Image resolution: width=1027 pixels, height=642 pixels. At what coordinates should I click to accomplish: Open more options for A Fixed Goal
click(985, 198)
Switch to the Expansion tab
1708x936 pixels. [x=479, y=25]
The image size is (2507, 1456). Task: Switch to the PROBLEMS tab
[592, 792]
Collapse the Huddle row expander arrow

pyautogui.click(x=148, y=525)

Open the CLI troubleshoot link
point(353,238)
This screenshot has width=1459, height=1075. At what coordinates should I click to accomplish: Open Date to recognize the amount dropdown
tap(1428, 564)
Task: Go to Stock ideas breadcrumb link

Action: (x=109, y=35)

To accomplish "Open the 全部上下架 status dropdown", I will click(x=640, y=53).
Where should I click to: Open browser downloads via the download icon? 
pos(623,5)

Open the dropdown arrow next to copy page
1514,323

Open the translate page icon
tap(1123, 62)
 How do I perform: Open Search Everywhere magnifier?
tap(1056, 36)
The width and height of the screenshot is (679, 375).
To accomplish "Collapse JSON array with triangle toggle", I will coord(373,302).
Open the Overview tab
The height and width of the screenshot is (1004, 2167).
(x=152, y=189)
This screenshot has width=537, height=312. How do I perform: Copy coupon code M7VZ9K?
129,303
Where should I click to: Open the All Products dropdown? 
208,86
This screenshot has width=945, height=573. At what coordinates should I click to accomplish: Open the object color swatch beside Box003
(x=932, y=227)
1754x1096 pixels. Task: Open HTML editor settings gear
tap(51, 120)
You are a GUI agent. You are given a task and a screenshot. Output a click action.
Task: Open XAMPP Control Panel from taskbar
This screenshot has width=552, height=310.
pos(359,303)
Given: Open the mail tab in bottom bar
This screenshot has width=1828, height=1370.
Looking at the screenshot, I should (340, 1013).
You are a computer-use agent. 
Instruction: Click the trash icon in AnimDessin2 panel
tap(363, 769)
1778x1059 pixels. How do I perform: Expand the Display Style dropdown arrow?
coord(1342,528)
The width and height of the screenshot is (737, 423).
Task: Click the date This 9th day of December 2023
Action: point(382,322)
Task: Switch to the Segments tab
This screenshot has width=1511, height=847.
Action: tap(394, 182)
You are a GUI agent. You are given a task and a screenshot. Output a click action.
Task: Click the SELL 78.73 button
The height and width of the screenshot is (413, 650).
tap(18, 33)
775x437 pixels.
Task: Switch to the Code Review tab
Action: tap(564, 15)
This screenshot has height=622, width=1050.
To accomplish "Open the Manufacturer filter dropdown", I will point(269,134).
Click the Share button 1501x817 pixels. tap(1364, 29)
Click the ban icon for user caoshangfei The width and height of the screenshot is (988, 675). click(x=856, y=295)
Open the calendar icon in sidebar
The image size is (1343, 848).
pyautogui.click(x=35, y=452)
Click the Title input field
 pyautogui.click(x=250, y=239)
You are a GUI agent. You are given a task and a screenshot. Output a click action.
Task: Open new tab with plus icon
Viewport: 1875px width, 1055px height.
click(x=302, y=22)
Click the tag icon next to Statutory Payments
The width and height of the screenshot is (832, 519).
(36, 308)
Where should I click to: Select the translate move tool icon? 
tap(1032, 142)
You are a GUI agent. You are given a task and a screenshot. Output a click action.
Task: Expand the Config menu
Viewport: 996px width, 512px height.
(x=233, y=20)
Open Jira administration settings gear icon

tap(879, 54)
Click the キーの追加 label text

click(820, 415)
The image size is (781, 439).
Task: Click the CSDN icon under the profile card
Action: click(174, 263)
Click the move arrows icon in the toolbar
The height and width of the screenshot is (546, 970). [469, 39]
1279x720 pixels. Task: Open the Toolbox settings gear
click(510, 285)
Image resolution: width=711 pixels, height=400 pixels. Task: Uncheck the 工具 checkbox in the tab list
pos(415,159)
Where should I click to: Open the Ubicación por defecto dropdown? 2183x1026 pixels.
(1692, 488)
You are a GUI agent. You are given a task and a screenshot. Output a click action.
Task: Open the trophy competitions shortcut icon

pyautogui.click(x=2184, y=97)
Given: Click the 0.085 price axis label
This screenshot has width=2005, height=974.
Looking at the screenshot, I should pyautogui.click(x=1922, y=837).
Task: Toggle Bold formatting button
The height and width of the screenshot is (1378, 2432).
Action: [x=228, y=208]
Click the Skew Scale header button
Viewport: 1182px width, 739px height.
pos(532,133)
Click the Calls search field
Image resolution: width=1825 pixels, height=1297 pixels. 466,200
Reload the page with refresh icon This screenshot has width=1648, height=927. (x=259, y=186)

:::

### About this task
Repeat exactly the lines above from the one with "This screenshot has width=552, height=310." up to and including the one with "Click the Share". No other line belongs in the reply.

### Response
This screenshot has width=552, height=310.
pos(359,303)
Given: Open the mail tab in bottom bar
This screenshot has width=1828, height=1370.
Looking at the screenshot, I should (340, 1013).
You are a computer-use agent. 
Instruction: Click the trash icon in AnimDessin2 panel
tap(363, 769)
1778x1059 pixels. How do I perform: Expand the Display Style dropdown arrow?
coord(1342,528)
The width and height of the screenshot is (737, 423).
Task: Click the date This 9th day of December 2023
Action: point(382,322)
Task: Switch to the Segments tab
This screenshot has width=1511, height=847.
Action: tap(394, 182)
You are a GUI agent. You are given a task and a screenshot. Output a click action.
Task: Click the SELL 78.73 button
The height and width of the screenshot is (413, 650).
tap(18, 33)
775x437 pixels.
Task: Switch to the Code Review tab
Action: tap(564, 15)
This screenshot has height=622, width=1050.
To accomplish "Open the Manufacturer filter dropdown", I will point(269,134).
Click the Share button 1501x817 pixels. tap(1364, 29)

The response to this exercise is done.